Baxter, un gros bull terrier, doué de pensées, a suffisamment observé les humains et subi leur médiocrité et leurs névroses pour désirer se débarrasser de leur compagnie encombrante. Au fil des mois, il va « changer » à trois reprises de famille d’accueil…
Qui a dit qu’en France les auteurs n’étaient pas capables de pondre des histoires atypiques et sortant de l’ordinaire? Ce Baxter en est l’éclatante preuve du contraire! Adapté d’une série Noire américaine intitulé Des Tueurs pas comme les autres de Ken Greenhall, il s’agit du tout premier long métrage d’un certain Jérôme Boivin, et scénarisé par le futur grand Jacques Audiard (rien de moins!). Il faut déjà être bien gonflé pour donner le rôle principal à un clébard, d’autant que celui ci est doté de pensées et nous les dispensent en voix off, décrivant toute son aversion pour le genre humain. Les bassesses, les minables comportements, les bizarreries des hommes sont ainsi jugées sur pièce par ce chien également capable de produire des « accidents » malheureux quand il en a plus qu’assez de ses maîtres! Cette tentative de fantastique à la française, plutôt couronnée de réussite, bénéficie d’une écriture cynique, radicale et intelligente sur le pauvre monde tragique dans lequel les hommes « évoluent », se comportant souvent pire que des animaux! Filmé en caméra subjective afin de mieux adopter le point de vue de ce toutou pas comme les autres, Baxter interroge clairement: qui sont les plus inquiétants? Ces humains ou ce chien doté de jugements finalement assez lucides? Passant d’abord entre les mains d’une vieille bique solitaire sombrant dans la folie, puis d’un couple affectueux qui le délaisse soudain quand ils mettent au monde un bébé, et enfin atterrissant chez un ado fasciné par Hitler et le IIIe Reich, possiblement futur néonazi!

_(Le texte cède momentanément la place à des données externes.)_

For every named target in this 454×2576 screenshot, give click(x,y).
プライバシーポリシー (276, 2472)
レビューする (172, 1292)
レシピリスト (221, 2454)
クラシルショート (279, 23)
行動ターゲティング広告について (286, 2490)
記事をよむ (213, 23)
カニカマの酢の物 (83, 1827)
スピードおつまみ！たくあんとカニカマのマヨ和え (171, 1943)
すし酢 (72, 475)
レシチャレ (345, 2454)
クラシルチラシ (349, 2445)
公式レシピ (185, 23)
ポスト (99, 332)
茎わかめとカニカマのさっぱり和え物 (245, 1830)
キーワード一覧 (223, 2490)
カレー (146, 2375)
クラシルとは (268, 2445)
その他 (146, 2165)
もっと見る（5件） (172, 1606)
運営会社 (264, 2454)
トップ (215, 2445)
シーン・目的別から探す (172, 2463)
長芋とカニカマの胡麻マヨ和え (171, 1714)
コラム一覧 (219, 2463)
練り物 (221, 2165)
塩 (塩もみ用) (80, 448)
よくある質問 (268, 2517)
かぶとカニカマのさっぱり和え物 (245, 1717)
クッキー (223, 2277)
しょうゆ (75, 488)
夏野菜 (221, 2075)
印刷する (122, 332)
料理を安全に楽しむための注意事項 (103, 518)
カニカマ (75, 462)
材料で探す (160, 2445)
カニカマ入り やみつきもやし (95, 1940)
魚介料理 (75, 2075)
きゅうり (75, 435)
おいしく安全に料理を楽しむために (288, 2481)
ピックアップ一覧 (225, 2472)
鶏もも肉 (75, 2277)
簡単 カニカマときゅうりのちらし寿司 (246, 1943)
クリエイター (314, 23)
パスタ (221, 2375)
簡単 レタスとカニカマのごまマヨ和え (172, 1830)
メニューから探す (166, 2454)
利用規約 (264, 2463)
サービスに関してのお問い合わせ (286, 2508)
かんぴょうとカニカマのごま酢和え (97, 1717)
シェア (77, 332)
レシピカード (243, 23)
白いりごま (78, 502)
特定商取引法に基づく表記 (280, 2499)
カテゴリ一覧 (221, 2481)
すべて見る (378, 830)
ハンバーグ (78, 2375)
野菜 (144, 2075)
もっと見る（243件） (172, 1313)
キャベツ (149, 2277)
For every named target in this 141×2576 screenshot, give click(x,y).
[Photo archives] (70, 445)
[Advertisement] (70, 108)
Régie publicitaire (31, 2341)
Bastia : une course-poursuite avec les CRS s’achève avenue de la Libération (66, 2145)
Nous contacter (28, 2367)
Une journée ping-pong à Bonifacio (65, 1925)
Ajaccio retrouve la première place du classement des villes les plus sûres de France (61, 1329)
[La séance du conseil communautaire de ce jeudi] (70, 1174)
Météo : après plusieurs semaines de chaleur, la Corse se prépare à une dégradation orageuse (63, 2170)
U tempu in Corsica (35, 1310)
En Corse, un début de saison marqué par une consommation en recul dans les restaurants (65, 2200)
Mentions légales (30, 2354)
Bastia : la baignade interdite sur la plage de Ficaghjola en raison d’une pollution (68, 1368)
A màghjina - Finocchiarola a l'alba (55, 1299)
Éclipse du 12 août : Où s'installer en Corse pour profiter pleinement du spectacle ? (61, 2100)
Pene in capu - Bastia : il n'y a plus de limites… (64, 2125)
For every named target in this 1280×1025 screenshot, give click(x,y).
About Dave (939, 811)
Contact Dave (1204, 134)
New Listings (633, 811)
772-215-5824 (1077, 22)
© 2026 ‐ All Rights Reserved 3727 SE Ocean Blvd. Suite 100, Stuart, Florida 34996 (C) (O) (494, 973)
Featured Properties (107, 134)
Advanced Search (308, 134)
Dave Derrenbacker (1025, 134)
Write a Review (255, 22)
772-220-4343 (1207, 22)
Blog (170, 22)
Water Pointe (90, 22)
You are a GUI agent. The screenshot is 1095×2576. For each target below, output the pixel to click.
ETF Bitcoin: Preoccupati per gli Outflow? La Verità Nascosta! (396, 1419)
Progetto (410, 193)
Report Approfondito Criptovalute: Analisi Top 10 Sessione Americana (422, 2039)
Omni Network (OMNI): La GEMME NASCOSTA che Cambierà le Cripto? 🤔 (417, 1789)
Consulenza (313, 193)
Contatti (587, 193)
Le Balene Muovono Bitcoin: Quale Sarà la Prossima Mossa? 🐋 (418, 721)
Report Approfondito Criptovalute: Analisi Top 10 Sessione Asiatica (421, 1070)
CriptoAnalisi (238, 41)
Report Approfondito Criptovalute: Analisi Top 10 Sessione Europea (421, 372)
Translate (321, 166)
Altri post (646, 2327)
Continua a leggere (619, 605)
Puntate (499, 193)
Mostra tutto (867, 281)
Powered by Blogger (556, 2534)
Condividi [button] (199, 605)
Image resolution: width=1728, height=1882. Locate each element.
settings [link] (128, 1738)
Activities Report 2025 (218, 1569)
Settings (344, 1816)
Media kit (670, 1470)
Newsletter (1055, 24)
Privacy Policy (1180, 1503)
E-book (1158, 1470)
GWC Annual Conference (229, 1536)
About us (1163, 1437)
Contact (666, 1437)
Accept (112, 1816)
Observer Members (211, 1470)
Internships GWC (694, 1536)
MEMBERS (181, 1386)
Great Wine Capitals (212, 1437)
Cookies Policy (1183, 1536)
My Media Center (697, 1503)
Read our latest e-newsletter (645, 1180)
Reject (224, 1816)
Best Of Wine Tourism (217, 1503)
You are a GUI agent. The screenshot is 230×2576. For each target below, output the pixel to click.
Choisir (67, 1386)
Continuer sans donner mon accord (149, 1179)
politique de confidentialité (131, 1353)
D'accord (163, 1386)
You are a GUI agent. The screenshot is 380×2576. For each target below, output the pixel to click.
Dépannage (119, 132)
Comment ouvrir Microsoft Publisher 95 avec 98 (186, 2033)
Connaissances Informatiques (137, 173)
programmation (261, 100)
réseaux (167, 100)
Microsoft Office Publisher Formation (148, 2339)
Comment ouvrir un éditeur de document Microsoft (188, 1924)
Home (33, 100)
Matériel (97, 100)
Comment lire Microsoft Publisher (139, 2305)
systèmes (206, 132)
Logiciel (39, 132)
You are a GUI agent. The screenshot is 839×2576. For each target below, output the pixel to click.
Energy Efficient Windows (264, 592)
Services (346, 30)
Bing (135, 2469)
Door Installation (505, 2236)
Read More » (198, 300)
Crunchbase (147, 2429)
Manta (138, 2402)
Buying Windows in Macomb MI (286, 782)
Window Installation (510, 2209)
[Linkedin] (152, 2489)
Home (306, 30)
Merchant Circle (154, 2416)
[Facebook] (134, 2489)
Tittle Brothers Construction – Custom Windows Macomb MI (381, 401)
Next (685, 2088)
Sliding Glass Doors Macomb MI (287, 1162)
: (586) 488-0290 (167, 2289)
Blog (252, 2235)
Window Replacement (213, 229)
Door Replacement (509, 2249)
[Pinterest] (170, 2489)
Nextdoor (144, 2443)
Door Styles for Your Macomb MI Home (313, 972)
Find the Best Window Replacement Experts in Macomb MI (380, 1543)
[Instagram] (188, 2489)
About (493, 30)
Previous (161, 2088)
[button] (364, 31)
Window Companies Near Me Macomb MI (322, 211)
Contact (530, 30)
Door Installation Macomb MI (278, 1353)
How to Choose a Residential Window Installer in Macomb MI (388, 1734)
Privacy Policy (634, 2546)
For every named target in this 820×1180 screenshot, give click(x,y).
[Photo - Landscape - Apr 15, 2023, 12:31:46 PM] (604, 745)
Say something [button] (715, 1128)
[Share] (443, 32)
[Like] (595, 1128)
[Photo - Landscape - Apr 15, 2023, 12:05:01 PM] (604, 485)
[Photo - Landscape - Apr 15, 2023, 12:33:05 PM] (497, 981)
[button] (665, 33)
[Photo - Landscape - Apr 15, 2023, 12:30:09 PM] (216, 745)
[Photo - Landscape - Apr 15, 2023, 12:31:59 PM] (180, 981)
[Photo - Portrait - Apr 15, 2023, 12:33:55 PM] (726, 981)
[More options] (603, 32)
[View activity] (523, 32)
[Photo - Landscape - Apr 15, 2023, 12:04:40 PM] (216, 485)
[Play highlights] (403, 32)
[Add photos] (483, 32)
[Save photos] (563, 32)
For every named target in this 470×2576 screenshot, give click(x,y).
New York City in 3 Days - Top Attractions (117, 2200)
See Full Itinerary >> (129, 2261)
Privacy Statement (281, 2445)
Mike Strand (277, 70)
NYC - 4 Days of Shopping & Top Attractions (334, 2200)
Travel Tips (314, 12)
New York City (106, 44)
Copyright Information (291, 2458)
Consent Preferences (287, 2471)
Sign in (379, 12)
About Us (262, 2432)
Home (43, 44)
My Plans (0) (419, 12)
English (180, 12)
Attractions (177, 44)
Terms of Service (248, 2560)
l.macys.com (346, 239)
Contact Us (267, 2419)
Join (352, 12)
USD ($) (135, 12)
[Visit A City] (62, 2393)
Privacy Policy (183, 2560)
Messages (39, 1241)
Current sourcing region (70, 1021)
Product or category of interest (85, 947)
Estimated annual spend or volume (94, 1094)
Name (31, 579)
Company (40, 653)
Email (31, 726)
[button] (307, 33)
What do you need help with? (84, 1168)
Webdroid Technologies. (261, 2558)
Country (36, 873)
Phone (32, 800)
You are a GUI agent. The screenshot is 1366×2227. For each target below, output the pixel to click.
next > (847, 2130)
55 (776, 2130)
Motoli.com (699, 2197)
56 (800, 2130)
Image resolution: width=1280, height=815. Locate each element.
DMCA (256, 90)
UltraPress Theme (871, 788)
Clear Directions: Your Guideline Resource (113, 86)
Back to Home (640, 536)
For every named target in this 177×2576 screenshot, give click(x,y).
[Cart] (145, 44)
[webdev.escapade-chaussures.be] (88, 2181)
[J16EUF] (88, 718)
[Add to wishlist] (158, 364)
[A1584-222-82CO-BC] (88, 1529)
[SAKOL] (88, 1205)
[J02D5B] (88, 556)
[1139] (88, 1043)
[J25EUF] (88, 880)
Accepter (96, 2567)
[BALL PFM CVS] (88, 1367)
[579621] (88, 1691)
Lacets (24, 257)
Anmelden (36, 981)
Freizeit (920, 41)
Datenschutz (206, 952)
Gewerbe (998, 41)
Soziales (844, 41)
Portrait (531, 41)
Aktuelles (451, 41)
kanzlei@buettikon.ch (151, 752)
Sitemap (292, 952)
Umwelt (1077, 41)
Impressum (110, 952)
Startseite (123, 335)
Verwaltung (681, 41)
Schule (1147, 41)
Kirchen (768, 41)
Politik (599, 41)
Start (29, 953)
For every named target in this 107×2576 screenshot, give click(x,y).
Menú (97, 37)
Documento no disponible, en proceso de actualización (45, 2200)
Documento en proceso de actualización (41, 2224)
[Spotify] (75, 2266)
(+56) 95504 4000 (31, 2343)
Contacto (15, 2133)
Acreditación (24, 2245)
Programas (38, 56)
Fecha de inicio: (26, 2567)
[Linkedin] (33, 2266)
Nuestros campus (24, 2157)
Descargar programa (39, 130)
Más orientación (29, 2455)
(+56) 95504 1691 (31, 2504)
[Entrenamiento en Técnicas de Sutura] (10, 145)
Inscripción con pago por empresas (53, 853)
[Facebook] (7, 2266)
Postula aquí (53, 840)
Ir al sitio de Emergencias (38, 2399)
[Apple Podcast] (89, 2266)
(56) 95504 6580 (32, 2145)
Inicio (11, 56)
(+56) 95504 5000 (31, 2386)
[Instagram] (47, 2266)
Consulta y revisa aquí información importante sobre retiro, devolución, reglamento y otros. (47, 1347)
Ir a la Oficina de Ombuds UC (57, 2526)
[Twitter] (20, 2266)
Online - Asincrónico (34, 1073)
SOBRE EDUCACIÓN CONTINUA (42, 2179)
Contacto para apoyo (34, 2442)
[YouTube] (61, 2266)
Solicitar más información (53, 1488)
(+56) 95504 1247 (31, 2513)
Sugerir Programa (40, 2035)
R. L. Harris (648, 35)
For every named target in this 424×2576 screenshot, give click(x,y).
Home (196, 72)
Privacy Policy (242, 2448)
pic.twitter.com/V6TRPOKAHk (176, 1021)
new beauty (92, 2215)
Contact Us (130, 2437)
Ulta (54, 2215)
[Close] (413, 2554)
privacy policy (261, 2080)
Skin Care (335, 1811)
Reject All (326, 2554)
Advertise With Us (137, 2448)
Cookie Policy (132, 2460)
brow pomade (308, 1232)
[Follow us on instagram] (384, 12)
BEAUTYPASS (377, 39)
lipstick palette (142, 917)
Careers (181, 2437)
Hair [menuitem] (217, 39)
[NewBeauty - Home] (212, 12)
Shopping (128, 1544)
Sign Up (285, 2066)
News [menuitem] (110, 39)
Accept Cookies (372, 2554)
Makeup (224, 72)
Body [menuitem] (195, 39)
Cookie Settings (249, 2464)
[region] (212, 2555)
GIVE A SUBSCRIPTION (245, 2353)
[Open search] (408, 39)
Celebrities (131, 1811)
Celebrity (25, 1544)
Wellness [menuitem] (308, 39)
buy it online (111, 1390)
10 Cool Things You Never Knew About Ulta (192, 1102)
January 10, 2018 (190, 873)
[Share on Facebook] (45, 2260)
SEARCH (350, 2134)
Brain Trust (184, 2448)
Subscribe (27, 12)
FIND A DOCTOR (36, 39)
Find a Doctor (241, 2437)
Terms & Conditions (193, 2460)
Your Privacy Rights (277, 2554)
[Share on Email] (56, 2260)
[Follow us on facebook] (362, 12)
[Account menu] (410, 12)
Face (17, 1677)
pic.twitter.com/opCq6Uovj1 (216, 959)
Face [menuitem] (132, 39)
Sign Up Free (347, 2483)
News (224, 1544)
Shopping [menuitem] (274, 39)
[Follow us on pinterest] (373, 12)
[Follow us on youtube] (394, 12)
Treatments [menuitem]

Aucune tête d’affiche renforce l’aspect cru et « véridique » du film, si ce n’est Jean Paul Roussillon dans un petit rôle et la comédienne de théâtre Lise Delamare. Un petit ventre mou en cours de métrage empêche peut être de crier complètement au génie, mais cette oeuvre très particulière brille quand même par une originalité frappante et dispense un regard malsain (et néanmoins réaliste) sur notre « humanité ». La rage contenue dans les monologues du cabot annoncent le nihilisme du cinéma de Gaspard Noé (Seul contre tous). Le chien, meilleur ami de l’homme? Plus si sûr finalement!
ANNEE DE PRODUCTION 1989.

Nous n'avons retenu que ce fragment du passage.